*** Opening of Data shown ***

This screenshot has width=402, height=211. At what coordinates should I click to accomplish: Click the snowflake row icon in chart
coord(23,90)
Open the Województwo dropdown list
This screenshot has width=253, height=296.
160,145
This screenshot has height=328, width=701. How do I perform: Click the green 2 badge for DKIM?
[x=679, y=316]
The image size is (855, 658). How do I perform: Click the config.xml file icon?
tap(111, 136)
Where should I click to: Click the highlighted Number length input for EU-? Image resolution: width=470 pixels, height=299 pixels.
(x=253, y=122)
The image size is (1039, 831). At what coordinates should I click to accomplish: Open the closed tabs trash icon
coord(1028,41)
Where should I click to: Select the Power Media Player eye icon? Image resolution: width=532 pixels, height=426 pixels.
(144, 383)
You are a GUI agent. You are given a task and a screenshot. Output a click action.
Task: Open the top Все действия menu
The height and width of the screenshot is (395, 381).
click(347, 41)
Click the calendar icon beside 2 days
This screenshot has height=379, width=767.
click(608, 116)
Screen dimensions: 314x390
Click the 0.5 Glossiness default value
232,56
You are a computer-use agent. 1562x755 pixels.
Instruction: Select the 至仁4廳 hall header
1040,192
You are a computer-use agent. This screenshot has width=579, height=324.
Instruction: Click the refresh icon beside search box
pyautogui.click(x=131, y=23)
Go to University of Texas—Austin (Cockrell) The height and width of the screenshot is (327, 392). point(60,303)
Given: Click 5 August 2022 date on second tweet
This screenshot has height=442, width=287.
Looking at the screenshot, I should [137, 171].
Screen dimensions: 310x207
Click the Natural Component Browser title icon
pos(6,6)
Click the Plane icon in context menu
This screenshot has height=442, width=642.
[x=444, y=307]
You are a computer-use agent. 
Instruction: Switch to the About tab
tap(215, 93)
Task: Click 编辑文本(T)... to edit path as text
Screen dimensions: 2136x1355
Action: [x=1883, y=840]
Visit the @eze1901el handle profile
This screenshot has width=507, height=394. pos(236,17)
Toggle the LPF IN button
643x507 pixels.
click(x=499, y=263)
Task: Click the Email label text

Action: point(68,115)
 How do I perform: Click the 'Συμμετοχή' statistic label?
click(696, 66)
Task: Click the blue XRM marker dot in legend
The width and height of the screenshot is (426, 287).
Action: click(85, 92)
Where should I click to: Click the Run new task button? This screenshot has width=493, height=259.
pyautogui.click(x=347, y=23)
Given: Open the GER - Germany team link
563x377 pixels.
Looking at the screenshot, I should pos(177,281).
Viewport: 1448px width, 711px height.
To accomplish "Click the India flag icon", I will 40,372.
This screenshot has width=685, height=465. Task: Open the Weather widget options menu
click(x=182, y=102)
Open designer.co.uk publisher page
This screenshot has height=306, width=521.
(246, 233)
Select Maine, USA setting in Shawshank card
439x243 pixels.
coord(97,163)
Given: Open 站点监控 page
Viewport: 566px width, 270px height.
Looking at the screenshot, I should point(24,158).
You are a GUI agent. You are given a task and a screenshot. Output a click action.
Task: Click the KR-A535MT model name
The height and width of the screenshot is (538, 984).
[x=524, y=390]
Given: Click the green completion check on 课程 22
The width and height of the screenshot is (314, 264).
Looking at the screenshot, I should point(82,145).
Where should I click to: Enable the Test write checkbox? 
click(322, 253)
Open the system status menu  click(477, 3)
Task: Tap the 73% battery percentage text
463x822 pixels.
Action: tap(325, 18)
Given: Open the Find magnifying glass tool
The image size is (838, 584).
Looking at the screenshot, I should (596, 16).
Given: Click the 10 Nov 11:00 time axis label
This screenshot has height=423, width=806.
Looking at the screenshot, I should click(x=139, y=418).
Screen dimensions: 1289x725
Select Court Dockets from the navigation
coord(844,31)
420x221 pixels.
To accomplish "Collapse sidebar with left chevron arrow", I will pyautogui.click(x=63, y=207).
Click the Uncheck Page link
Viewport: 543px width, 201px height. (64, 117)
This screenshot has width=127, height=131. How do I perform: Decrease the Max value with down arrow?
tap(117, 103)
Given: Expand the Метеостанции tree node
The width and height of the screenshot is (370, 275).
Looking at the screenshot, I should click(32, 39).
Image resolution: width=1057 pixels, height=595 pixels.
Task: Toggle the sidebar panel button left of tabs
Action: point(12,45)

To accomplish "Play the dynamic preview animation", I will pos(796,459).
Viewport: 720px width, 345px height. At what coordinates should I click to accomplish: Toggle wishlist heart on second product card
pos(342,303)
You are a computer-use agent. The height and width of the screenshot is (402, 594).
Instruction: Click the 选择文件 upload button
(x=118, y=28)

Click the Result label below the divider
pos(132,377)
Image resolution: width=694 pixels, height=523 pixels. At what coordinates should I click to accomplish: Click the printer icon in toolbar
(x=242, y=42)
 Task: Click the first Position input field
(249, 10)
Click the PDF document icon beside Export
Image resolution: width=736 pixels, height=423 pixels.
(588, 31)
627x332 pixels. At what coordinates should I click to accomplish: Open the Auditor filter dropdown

*** Close of Data shown ***

*Exercise objective*
An exact transcription of the data above is required.

*Solution for this task*
This screenshot has width=402, height=211. At what coordinates should I click to accomplish: Click the snowflake row icon in chart
coord(23,90)
Open the Województwo dropdown list
This screenshot has width=253, height=296.
160,145
This screenshot has height=328, width=701. How do I perform: Click the green 2 badge for DKIM?
[x=679, y=316]
The image size is (855, 658). How do I perform: Click the config.xml file icon?
tap(111, 136)
Where should I click to: Click the highlighted Number length input for EU-? Image resolution: width=470 pixels, height=299 pixels.
(x=253, y=122)
The image size is (1039, 831). At what coordinates should I click to accomplish: Open the closed tabs trash icon
coord(1028,41)
Where should I click to: Select the Power Media Player eye icon? Image resolution: width=532 pixels, height=426 pixels.
(144, 383)
You are a GUI agent. You are given a task and a screenshot. Output a click action.
Task: Open the top Все действия menu
The height and width of the screenshot is (395, 381).
click(347, 41)
Click the calendar icon beside 2 days
This screenshot has height=379, width=767.
click(608, 116)
Screen dimensions: 314x390
Click the 0.5 Glossiness default value
232,56
You are a computer-use agent. 1562x755 pixels.
Instruction: Select the 至仁4廳 hall header
1040,192
You are a computer-use agent. This screenshot has width=579, height=324.
Instruction: Click the refresh icon beside search box
pyautogui.click(x=131, y=23)
Go to University of Texas—Austin (Cockrell) The height and width of the screenshot is (327, 392). point(60,303)
Given: Click 5 August 2022 date on second tweet
This screenshot has height=442, width=287.
Looking at the screenshot, I should [137, 171].
Screen dimensions: 310x207
Click the Natural Component Browser title icon
pos(6,6)
Click the Plane icon in context menu
This screenshot has height=442, width=642.
[x=444, y=307]
You are a computer-use agent. 
Instruction: Switch to the About tab
tap(215, 93)
Task: Click 编辑文本(T)... to edit path as text
Screen dimensions: 2136x1355
Action: [x=1883, y=840]
Visit the @eze1901el handle profile
This screenshot has width=507, height=394. pos(236,17)
Toggle the LPF IN button
643x507 pixels.
click(x=499, y=263)
Task: Click the Email label text

Action: point(68,115)
 How do I perform: Click the 'Συμμετοχή' statistic label?
click(696, 66)
Task: Click the blue XRM marker dot in legend
The width and height of the screenshot is (426, 287).
Action: click(85, 92)
Where should I click to: Click the Run new task button? This screenshot has width=493, height=259.
pyautogui.click(x=347, y=23)
Given: Open the GER - Germany team link
563x377 pixels.
Looking at the screenshot, I should pos(177,281).
Viewport: 1448px width, 711px height.
To accomplish "Click the India flag icon", I will 40,372.
This screenshot has width=685, height=465. Task: Open the Weather widget options menu
click(x=182, y=102)
Open designer.co.uk publisher page
This screenshot has height=306, width=521.
(246, 233)
Select Maine, USA setting in Shawshank card
439x243 pixels.
coord(97,163)
Given: Open 站点监控 page
Viewport: 566px width, 270px height.
Looking at the screenshot, I should point(24,158).
You are a GUI agent. You are given a task and a screenshot. Output a click action.
Task: Click the KR-A535MT model name
The height and width of the screenshot is (538, 984).
[x=524, y=390]
Given: Click the green completion check on 课程 22
The width and height of the screenshot is (314, 264).
Looking at the screenshot, I should point(82,145).
Where should I click to: Enable the Test write checkbox? 
click(322, 253)
Open the system status menu  click(477, 3)
Task: Tap the 73% battery percentage text
463x822 pixels.
Action: tap(325, 18)
Given: Open the Find magnifying glass tool
The image size is (838, 584).
Looking at the screenshot, I should (596, 16).
Given: Click the 10 Nov 11:00 time axis label
This screenshot has height=423, width=806.
Looking at the screenshot, I should click(x=139, y=418).
Screen dimensions: 1289x725
Select Court Dockets from the navigation
coord(844,31)
420x221 pixels.
To accomplish "Collapse sidebar with left chevron arrow", I will pyautogui.click(x=63, y=207).
Click the Uncheck Page link
Viewport: 543px width, 201px height. (64, 117)
This screenshot has width=127, height=131. How do I perform: Decrease the Max value with down arrow?
tap(117, 103)
Given: Expand the Метеостанции tree node
The width and height of the screenshot is (370, 275).
Looking at the screenshot, I should click(32, 39).
Image resolution: width=1057 pixels, height=595 pixels.
Task: Toggle the sidebar panel button left of tabs
Action: point(12,45)

To accomplish "Play the dynamic preview animation", I will pos(796,459).
Viewport: 720px width, 345px height. At what coordinates should I click to accomplish: Toggle wishlist heart on second product card
pos(342,303)
You are a computer-use agent. The height and width of the screenshot is (402, 594).
Instruction: Click the 选择文件 upload button
(x=118, y=28)

Click the Result label below the divider
pos(132,377)
Image resolution: width=694 pixels, height=523 pixels. At what coordinates should I click to accomplish: Click the printer icon in toolbar
(x=242, y=42)
 Task: Click the first Position input field
(249, 10)
Click the PDF document icon beside Export
Image resolution: width=736 pixels, height=423 pixels.
(588, 31)
627x332 pixels. At what coordinates should I click to accomplish: Open the Auditor filter dropdown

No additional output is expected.